Campbell 'blisters' federal Conservatives to applause all round


Vaughn Palmer

Vancouver Sun

Friday, May 05, 2006


VICTORIA - B.C.'s aboriginal leaders were contemplating how to express their disappointment over the federal budget when there was a call from the office of Premier Gordon Campbell.

Campbell, too, was "disappointed." The new national government had failed to pick up Ottawa's share of the 10-year accord with first nations, signed just last fall in Kelowna.

The premier was planning a statement in the provincial legislature.

He figured his comments would carry additional weight if first nations leaders were to join the MLAs on the floor of the house when he delivered his remarks. Would they come?

That was the extent of the invitation, according to Ed John of the First Nations Summit. No details of what the premier intended to say. No promise of consultation on the text.

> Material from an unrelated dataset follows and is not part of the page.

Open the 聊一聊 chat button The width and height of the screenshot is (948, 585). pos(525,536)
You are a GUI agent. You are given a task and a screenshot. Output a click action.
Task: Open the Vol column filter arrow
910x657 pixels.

But would they come? They did.

As a measure of Campbell's progress in improving relations with the aboriginal community, when he delivered his statement in the house Thursday afternoon, five native leaders -- Ed John, Stewart Phillip, Shawn Atleo, Mike Retasket and Doug Kelly -- were there on the floor, listening attentively.

It was, as John characterized it later, "a bit of a blistering" for the new national government.

"Canada's moment of truth," the B.C. premier called the accord. "It was chance to do something that had eluded our grasp as a nation for 138 years -- to end the disparities in health, education, housing and economic opportunity."

The accord "was the product of unprecedented government-to-government collaboration," Campbell went on to say.

Ten provinces, three territories and the federal government embraced a 10-year, $5-billion effort to close the gap between the country's aboriginal and non-aboriginal communities.

More than dollars, "the honour of the Crown is at stake," Campbell declared. "The trust relationship that was at the core of the Kelowna meeting demands decisive action and unflagging affirmation . . . No more excuses."

He closed by invoking what might be called the spirit of Kelowna: "First ministers from all the provinces, all the territories and the federal government came together. They lit a torch, and that was a torch of hope. It was a beacon that we should hold high."

With that, the premier took his seat, triggering a remarkable display.

Standing ovation from government. Standing ovation from the New Democrats. "We need to speak with one voice in this province," as Opposition house leader Mike Farnworth put it.

The first nations leaders stood and applauded the premier's statement as well, ignoring the protocol that guests on the floor of the house are seen but never heard.

Some folks in the public galleries applauded, too, again in defiance of house rules.

A remarkable show of unity, reinforced a few hours later when MLAs on both sides spoke in favour of an Opposition motion in defence of the Kelowna accord.

What it all means is another matter. For the Kelowna accord is perceived differently in Ottawa than it is here in B.C.

The new federal government views the accord, signed on the eve of the last election call, as a last desperate act of a soon-to-be-beaten prime minister.

"Something crafted at the last moment on the back of a napkin," in the contemptuous (and contemptible) comment of one of the Conservatives.

That comment was especially hurtful to aboriginal leaders, who spent 18 months working on the accord, often to the detriment of pursuing other objectives with senior governments.

Campbell, too, invested a lot in the deal. He did all of the liaison work with other premiers and territorial leaders, pulling together a consensus, presiding as host of the gathering in Kelowna.

He'd rather all that effort did not go to waste, especially as his own government has worked so hard on what it calls the "new relationship" with first nations.

His plea for Ottawa to give the accord a chance didn't make reference to the continuing showdown with natives in Caledonia, Ont. But that kind of unravelling must have been on his mind as well.

Still, Campbell left plenty of room his speech for the federal government to meet the province halfway.

He avoided citing a specific shortfall in funding, saying it would be enough if the commitments in the accord were "met one way or another."

He recognized, too, that "the new government may well have its own ideas on how to best advance the objectives set out in that document."

There was room for "new approaches, new partnerships, new revenue sharing," for "new vehicles" and "new flexibility" -- above all, Campbell said, "significant room for hope."

So a bit of a blistering, all right. But nothing like an irreparable breach between the federal and provincial governments.